Plus de 72 heures après les massacres d’Ogossagou qui ont fait plus de 135 morts, le 23 mars dernier, l’identité des assaillants n’est toujours pas connue. Cependant, depuis samedi, les regards se tournent vers la milice dogon, Dan Nan Ambassagou. Le gouvernement a annoncé sa dissolution, ce qui équivaut déjà à une forme d’accusation implicite.

Cette décision du gouvernement s’annonce comme un aveu d’impuissance, voire une complaisance avérée des pouvoirs publics alors qu’aucune preuve avérée n’établit encore l’implication directe de l’association dans le massacre d’Ogossagou, malgré les dénonciations et accusations de nombreuses organisations des droits humains et autres associations communautaires contre Dan Na Ambassagou.

« Depuis un certain temps, l’association DAN NA AMBASSAGOU s’est écartée de ses objectifs initiaux, en dépit des mises en garde répétées des autorités administratives locales », se défend le gouvernement.

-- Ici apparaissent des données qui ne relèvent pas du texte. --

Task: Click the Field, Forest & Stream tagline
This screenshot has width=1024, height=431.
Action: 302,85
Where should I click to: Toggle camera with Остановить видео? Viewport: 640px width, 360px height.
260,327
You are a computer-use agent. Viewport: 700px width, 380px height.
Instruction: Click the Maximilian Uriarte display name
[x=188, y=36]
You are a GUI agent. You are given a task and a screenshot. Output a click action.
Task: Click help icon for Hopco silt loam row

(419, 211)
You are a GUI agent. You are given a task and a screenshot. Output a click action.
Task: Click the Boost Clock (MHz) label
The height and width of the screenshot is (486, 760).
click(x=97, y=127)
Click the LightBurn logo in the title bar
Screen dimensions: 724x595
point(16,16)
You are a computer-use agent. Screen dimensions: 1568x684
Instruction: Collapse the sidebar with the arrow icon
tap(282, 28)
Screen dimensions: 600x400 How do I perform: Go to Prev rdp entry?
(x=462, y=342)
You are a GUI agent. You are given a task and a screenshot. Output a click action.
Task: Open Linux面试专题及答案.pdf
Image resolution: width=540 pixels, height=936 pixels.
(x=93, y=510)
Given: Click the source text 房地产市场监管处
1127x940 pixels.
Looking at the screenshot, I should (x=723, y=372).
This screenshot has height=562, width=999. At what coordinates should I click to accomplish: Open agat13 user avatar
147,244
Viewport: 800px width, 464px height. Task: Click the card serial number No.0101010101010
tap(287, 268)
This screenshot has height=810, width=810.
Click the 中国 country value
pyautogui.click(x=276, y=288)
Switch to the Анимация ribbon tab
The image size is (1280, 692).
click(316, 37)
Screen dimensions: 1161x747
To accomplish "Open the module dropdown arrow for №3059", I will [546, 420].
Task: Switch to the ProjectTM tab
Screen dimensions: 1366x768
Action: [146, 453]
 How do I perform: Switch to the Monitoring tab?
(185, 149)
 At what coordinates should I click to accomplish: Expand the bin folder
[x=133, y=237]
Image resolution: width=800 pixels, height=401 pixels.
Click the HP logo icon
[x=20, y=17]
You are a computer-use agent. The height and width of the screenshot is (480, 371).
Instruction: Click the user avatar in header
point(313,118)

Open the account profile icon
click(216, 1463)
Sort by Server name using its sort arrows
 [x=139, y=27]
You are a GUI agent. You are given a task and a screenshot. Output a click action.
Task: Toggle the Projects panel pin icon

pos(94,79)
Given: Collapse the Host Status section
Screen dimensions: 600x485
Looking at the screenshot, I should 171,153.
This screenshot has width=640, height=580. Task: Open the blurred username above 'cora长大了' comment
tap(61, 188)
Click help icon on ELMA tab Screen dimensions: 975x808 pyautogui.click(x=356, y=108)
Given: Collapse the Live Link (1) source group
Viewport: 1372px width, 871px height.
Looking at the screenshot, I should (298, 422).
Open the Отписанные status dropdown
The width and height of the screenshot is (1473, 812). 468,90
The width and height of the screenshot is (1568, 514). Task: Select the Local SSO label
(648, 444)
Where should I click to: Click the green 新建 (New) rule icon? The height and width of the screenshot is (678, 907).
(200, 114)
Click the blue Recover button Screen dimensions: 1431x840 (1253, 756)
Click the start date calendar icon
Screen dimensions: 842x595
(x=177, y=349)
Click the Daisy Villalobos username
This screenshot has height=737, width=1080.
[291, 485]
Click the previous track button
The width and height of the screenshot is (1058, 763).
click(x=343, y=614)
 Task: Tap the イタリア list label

Selon bon nombre d’observateurs, ce drame est en effet, le fruit de la négligence des autorités, restées sourdes aux appels de l’administration locale, des populations, des organisations de défense des droits de l’homme et autres organisations de la société civile.

Pour rappel, en mars 2018, le chef du gouvernement, au terme d’une tournée dans le Pays Dogon, avait annoncé sa volonté de désarmer ‘’les milices de gré ou de force’’. Lors d’une rencontre avec les chasseurs dogons et des notabilités à Koro, Soumeylou Boubèye MAÏGA avait annoncé sa décision de désarmer tous ceux qui détiennent des armes, sans autorisation. Dans un communiqué du Gouvernement daté du 16 avril 2018, le Premier ministre, chef du gouvernement, ordonne aux forces de défense et de sécurité de désarmer systématiquement tous les détenteurs d’armes. Noir sur blanc, il est y écrit que ‘’toute personne trouvée en possession d’arme de guerre serait purement et simplement désarmée de force. Parallèlement, des poursuites judiciaires seront engagées contre tous ceux qui seraient impliqués de près ou de loin dans les actions de violence, la diffusion de messages de haine ou d’incitation à la violence’’.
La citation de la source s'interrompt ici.